CONSIGNE A: D'après le passage sur le canakinumab, quelle dose a été associée à la plus forte réduction du risque de cancer dans l'étude Cantos ?
CONSIGNE B: Reproduisez à l'identique, dans le passage sur le canakinumab, tout ce qui va de « Il faut d'autres » jusqu'à « qu'il peut prévenir. ».
CONSIGNE C: Indiquez si chacune des affirmations suivantes concorde avec le passage sur le canakinumab, en répondant par oui ou par non et en citant les mots décisifs du passage. (i) L'objectif principal de l'étude Cantos était d'évaluer le risque de cancer. (ii) Plus de 70 % des participants à l'étude Cantos fumaient ou avaient fumé. (iii) Il est établi que le canakinumab est efficace chez tous les patients atteints de cancer du poumon.

Il faut d'autres recherches pour mieux comprendre l'impact du canakinumab sur le risque de crise cardiaque, surtout pour déterminer spécifiquement les genres de crises cardiaques qu'il peut prévenir.

Cancer

Le canakinumab a réduit le risque de cancer du poumon. Dans l'étude Cantos, la dose de 300 mg (comparativement aux doses de 50 mg et de 150 mg) a été associée à la réduction la plus importante du risque de cancer. Des chercheurs non affiliés à l'étude Cantos ont souligné que l'objectif principal de celle-ci a été d'évaluer l'impact du canakinumab sur les maladies cardiovasculaires; il ne s'agissait pas d'une étude conçue principalement pour étudier le risque de cancer. Pour cette raison, il est important que les résultats se rapportant au cancer soient considérés comme prometteurs mais préliminaires. Il n'est pas clair si le canakinumab sera efficace chez tous les patients atteints de cancer du poumon ou seulement chez les patients ayant des antécédents tabagiques qui souffrent également de maladies cardiovasculaires. Rappelons qu'un grand pourcentage des participants à l'étude Cantos (plus de 70 %) fumaient ou avaient fumé dans le passé.

SECTION DE DONNÉES:

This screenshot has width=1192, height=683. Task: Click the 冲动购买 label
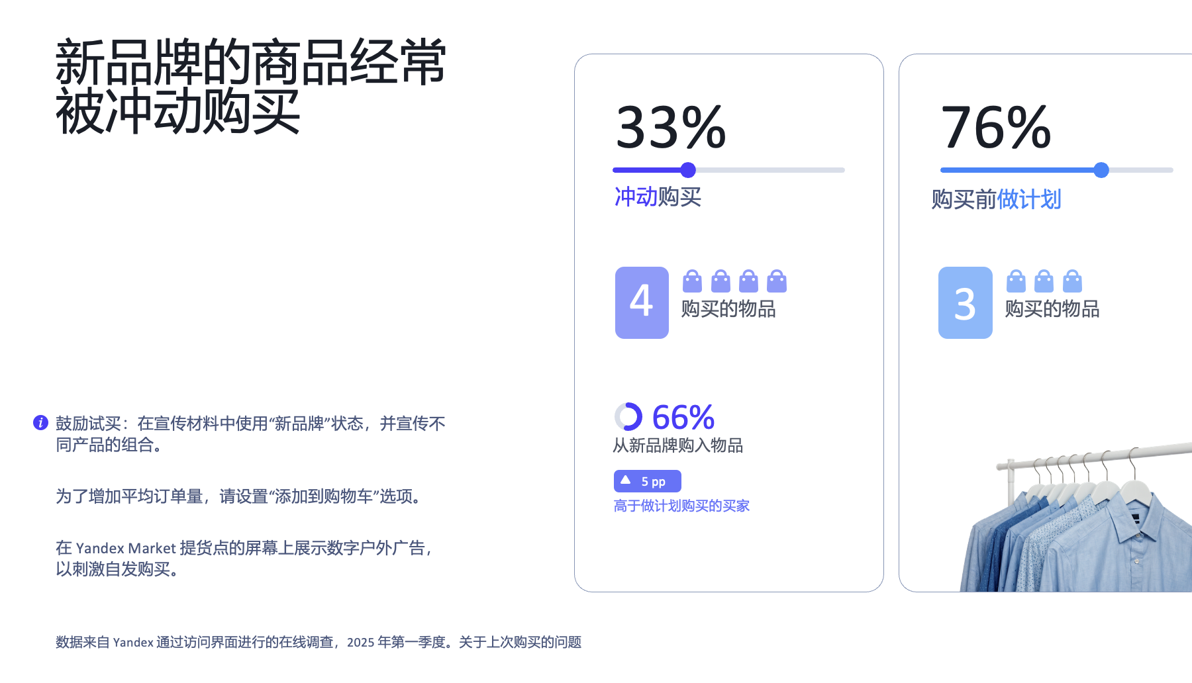click(x=658, y=197)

RÉSULTAT ATTENDU A: La dose de 300 mg.

RÉSULTAT ATTENDU B:
Il faut d'autres recherches pour mieux comprendre l'impact du canakinumab sur le risque de crise cardiaque, surtout pour déterminer spécifiquement les genres de crises cardiaques qu'il peut prévenir.

RÉSULTAT ATTENDU C:
(i) Non : « l'objectif principal de celle-ci a été d'évaluer l'impact du canakinumab sur les maladies cardiovasculaires ».
(ii) Oui : « un grand pourcentage des participants à l'étude Cantos (plus de 70 %) fumaient ou avaient fumé dans le passé ».
(iii) Non : « Il n'est pas clair si le canakinumab sera efficace chez tous les patients atteints de cancer du poumon ».